View differences made from one year to another to evaluate Berkshire Hathaway Inc’s financial trajectory
In addition, many analysts and reporters neglect to subtract a liability reflecting amounts due for treasury bill purchases that had not settled at yearend. With these adjustments, Berkshire’s cash balance stood at $318 billion at the end of 2024. Pilot was transferred to the MSR group in 2024 from the Railroad, Utility, and Energy group where it first appeared in 2023 after being consolidated on Berkshire’s balance sheet.
It is too mentally taxing to try to jump in and out of a stock simply because its value seems a bit on the high side. The situation would be different if a stock is trading at a level that could plausibly result in no return for five or ten years, but that has never really been the case for Berkshire Hathaway. As a result, it seems better to just hold the stock unless there is a need to raise cash or some clearly superior opportunity comes along that carries reasonable levels of risk.
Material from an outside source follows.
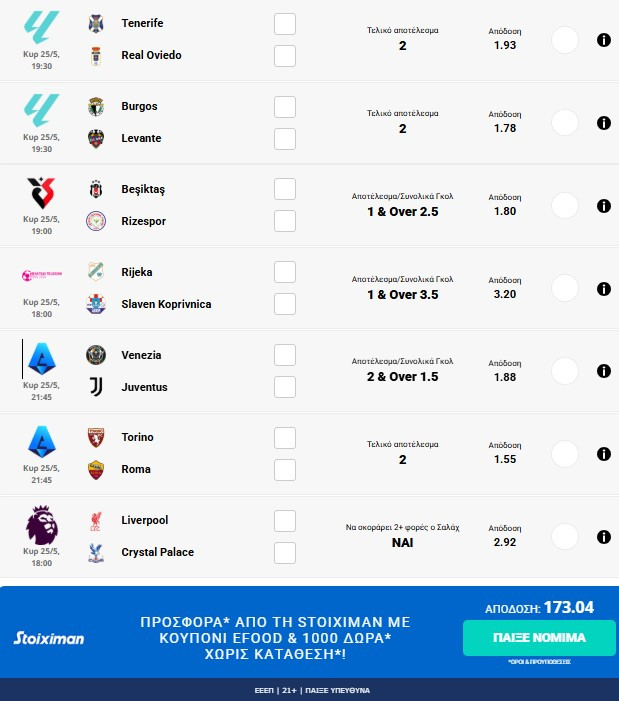Select the round toggle for Rijeka odds 3.20
619x701 pixels.
point(565,288)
Historically, Berkshire has been aggressive in terms of seeking growth for GEICO, but with the caveat that inadequate pricing must be rejected. Berkshire does not provide “guidance” to analysts, but what if we wanted to forecast interest income for 2025? As a result, we cannot realistically forecast interest income for 2025, although I would note that the treasury yield curve currently implies that the Fed will cut rates by around a quarter to half of a percent this year. Assuming premium volume of, say, $44 billion in 2025, GEICO would post underwriting profits of about $3 billion if it runs at a combined ratio of 93%. However, 93% might be optimistic given that Ajit Jain, at the 2023 annual meeting, disclosed that GEICO’s target combined ratio is 96%. However, news articles often provide inaccurate figures because they include cash held by the railroad and utility groups that Warren Buffett has typically not included in his discussions of cash in the past.